• **TASK GOAL**
Convert every line of the listing below into a JSON list of strings, one string per line and no blank lines. Leave the pictures out.

Click-target listing
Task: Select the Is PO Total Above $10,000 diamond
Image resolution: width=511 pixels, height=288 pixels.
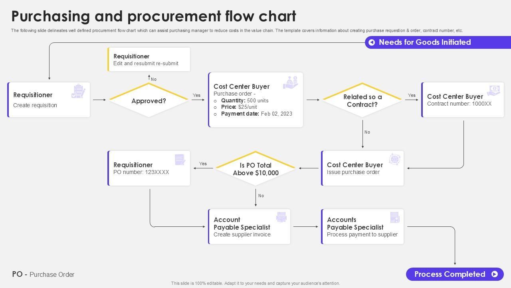Action: pos(256,169)
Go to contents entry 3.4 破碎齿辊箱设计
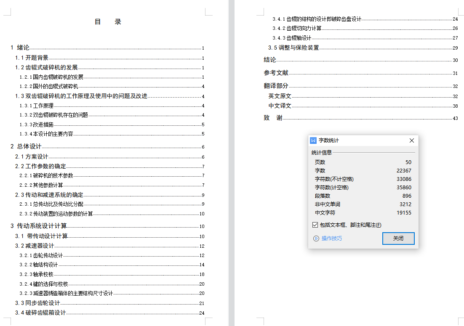This screenshot has height=326, width=464. (40, 313)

• **COMPLETE RESPONSE**
[
  "Task: Select the Is PO Total Above $10,000 diamond",
  "Image resolution: width=511 pixels, height=288 pixels.",
  "Action: pos(256,169)",
  "Go to contents entry 3.4 破碎齿辊箱设计",
  "This screenshot has height=326, width=464. (40, 313)"
]